Keempat, keberadaan masyarakat yang tinggal di wilayah PNG tetapi memiliki hak pilih di Indonesia memunculkan dilema unik. Meskipun secara hukum mereka berhak memilih, posisi geografis mereka yang berada di luar batas negara membuat pengawasan terhadap proses pemilihan menjadi sulit. Hal ini membutuhkan pendekatan kebijakan yang lebih inklusif namun tetap tegas dalam menegakkan aturan.
Manipulasi suara di TPS 001 dan 002 menimbulkan pertanyaan serius tentang integritas Pilkada di Keerom. Izak Matulessy mengungkapkan bahwa pelanggaran seperti ini tidak hanya terjadi di Skopro, tetapi juga di beberapa TPS lain di Keerom. “Ketidaknetralan penyelenggara pemilu, termasuk aparatur sipil negara (ASN), menjadi masalah yang harus segera dievaluasi,” katanya.
![Manipulasi Pemilu di Skopro: Pelanggaran Sistematis di Wilayah Perbatasan 5 241224](https://jubi.id/wp-content/uploads/2024/12/241224.png)
Kasus Skopro mencerminkan kompleksitas penyelenggaraan demokrasi di wilayah perbatasan yang sarat dengan dinamika sosial dan budaya. Keterlibatan masyarakat perbatasan dalam Pilkada menjadi bukti kuatnya ikatan sosial dan adat di tengah batas administrasi negara. Namun, pelanggaran yang terjadi juga menunjukkan perlunya reformasi menyeluruh dalam sistem pengawasan dan pelaksanaan pemilu.

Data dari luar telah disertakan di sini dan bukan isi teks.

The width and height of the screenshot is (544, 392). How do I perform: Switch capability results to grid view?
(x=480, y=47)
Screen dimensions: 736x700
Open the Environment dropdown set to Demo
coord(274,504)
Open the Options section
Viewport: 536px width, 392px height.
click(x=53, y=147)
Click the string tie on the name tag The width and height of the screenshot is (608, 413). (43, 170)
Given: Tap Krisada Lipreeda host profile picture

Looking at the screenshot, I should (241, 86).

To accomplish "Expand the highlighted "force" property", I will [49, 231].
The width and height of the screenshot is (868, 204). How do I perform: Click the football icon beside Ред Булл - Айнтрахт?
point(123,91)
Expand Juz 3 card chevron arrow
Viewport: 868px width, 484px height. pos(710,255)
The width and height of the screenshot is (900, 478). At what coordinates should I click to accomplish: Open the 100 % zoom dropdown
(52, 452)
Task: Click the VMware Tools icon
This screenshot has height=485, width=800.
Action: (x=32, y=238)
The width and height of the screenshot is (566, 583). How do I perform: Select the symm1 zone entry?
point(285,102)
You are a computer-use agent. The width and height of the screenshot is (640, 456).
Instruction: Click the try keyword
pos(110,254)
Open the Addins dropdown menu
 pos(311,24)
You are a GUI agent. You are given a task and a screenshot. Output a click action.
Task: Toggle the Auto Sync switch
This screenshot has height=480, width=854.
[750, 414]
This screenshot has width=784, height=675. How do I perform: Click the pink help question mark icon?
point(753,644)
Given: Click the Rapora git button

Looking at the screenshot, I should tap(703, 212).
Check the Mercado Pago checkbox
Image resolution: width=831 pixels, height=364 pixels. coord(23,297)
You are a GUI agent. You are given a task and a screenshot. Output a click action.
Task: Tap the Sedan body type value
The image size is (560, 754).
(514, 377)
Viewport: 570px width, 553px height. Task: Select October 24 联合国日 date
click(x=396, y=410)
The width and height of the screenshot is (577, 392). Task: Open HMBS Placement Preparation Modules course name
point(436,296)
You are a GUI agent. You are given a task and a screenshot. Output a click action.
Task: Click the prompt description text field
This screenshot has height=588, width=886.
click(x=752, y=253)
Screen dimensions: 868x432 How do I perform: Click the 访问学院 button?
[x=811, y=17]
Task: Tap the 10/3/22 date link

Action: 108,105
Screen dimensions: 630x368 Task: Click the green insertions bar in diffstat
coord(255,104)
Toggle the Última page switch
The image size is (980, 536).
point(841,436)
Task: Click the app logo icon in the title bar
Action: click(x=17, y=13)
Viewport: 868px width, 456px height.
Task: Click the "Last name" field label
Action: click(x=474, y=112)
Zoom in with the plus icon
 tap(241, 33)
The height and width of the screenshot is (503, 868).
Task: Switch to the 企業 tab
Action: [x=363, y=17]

“Pemilu seharusnya menjadi momentum membangun kepercayaan masyarakat terhadap demokrasi, bukan sebaliknya,” ujar Hardin Halidin. Ia menekankan pentingnya kerja sama antara semua pihak untuk memastikan integritas pemilu di masa depan.
Di balik garis batas negara, perjuangan mempertahankan identitas dan hak demokrasi berlangsung di Kampung Skopro. Namun, praktik manipulasi suara yang terjadi menjadi noda dalam perjalanan demokrasi di Papua. Semoga kasus ini menjadi pelajaran penting untuk menciptakan pemilu yang lebih bersih dan adil di masa depan.
![Manipulasi Pemilu di Skopro: Pelanggaran Sistematis di Wilayah Perbatasan 6 2](https://jubi.id/wp-content/uploads/2024/12/2.jpg)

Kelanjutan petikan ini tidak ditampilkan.